_WRITTEN TASKS_.
1 > In the commentary on Ransom's "Bells for John Whiteside's Daughter," condense the paragraph beginning "Not that the speaker doesn't try" into a brief list of its main points.
2 > Carry the commentary on Ransom's poem about a little girl's funeral forward from its last sentence.

_SOURCE_.

══════════════════════════════

Tuesday, April 5, 2011

Bells for John Whiteside's Daughter by John Crowe Ransom

There was such speed in her little body,
And such lightness in her footfall,
It is no wonder her brown study
Astonishes us all.

Her wars were bruited in our high window.
We looked among orchard trees and beyond
Where she took arms against her shadow,
Or harried unto the pond

The lazy geese, like a snow cloud
Dripping their snow on the green grass,
Tricking and stopping, sleepy and proud,
Who cried in goose, Alas,

For the tireless heart within the little
Lady with rod that made them rise
From their noon apple-dreams and scuttle
Goose-fashion under the skies!

But now go the bells, and we are ready,
In one house we are sternly stopped
To say we are vexed at her brown study,
Lying so primly propped.



"Bells for John Whiteside's Daughter"--rhyming, more or less metered--provides us some respite from the weirdness of Berryman, who teases us with promises of form. But also its elegiac form underlines what is impressive about it: how subtly it shows us the disconnect between the world of children and the world of adults. "Bells" is about the funeral of a little girl, but its slow, stately quatrains put it squarely in the perspective of the adult funeral-goer.

Not that the speaker doesn't try to enter her perspective, or the perspective she had in life. The middle stanzas are an attempt to enter the world of the little dead girl, isolated to a single memory of the girl chasing a troupe of geese. The vocabulary is Romantic, in the King Arthur sense: She "took arms" against them; they "cried in goose, Alas;" her wars were "bruited," a word that has a distinctly archaic flavor. Ransom packs so much in these phrases. There is the unmistakable sense of adventure that colors the games of childhood, but to express them in such terms is to speak as an adult about things that are, as a child, mostly ineffable. In other words, the girl may have experienced this sense of adventure, but she certainly never connected it to the word "Alas"--and despite what the speaker says, neither do the geese. Whatever our first impressions, the speaker is decidedly not admitted into the little girl's consciousness and is only guessing at things.

══════════════════════════════

_EXTRACTED RECORDS_.

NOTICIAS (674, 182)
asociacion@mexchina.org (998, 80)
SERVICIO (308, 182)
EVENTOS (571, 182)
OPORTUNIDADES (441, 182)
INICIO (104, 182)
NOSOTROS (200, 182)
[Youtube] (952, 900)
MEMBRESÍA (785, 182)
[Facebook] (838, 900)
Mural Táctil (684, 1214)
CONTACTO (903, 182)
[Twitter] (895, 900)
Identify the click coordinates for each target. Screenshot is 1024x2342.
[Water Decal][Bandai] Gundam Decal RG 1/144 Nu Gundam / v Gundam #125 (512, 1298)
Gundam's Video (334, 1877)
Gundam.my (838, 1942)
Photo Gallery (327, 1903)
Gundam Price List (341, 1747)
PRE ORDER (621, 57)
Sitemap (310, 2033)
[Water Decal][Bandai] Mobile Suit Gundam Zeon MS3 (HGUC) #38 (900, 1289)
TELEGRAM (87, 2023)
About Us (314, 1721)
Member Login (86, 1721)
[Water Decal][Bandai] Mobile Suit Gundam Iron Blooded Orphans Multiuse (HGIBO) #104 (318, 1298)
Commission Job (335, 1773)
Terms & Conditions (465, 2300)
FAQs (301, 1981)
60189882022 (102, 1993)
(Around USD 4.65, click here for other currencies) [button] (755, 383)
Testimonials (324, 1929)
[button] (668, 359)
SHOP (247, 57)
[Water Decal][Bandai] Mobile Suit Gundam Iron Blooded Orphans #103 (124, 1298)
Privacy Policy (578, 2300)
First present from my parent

══════════════════════════════

_RESPONSES IN ORDER_.
1 >
- The middle stanzas try to enter the world of the dead girl, limited to a single memory of her chasing geese.
- Their vocabulary is Romantic in the King Arthur sense. She "took arms," the geese "cried in goose, Alas," and her wars were "bruited," a word with an archaic flavor.
- These phrases capture the sense of adventure in childhood games. They express in adult terms things that a child mostly cannot put into words.
- The girl never connected her adventure to the word "Alas," and neither did the geese.
- The speaker is therefore not admitted into her consciousness and is only guessing.

2 >
In death, she has become a "brown study" (another phrase severe in its maturity) and lost those hallmarks of childhood: "such speed," "such lightness in her footfall," her "tireless heart." In death, she has more in common with her onlookers, who like she are "sternly stopped." The speaker's reaction at this is remarkably cold, not grief but astonishment, vexation. "Bells" is an elegy strangely devoid of sadness, and what of it is there seems to be more over the loss of childhood than of a child. Grief peeks in at the edges, or is only implied, like a footnote.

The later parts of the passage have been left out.